Log-concave distributions
The probabilist’s equivalent to convex optimisation objectives
August 28, 2017 — December 2, 2024
A log-concave density is a probability density function \(f: \mathbb{R}^d \to [0, \infty)\) that satisfies the condition of log-concavity, meaning that the logarithm of \(f\) is a concave function. Formally, a density \(f\) is log-concave if for all \(x, y \in \mathbb{R}^d\) and for all \(\lambda \in [0,1]\),
\[ f(\lambda x + (1 - \lambda)y) \geq f(x)^\lambda f(y)^{1 - \lambda}. \]

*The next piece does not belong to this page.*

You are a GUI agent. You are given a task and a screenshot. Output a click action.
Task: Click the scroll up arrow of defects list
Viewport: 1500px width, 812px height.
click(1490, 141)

Equivalently, \(f\) is log-concave if \(\log f\) is a concave function.
Log-concave distributions pop up a lot in the literature because it is easy to prove things about them and they feel general. I do not use the terminology much myself because they are too limited for most purposes I have in practice, but this is background terminology we all need to have.
1 Examples
1.1 Gaussian Distribution
The density \(f(x) = \frac{1}{\sqrt{2\pi}\sigma} \exp\left( -\frac{(x - \mu)^2}{2\sigma^2} \right)\) is log-concave because \(\log f(x)\) is a concave quadratic function.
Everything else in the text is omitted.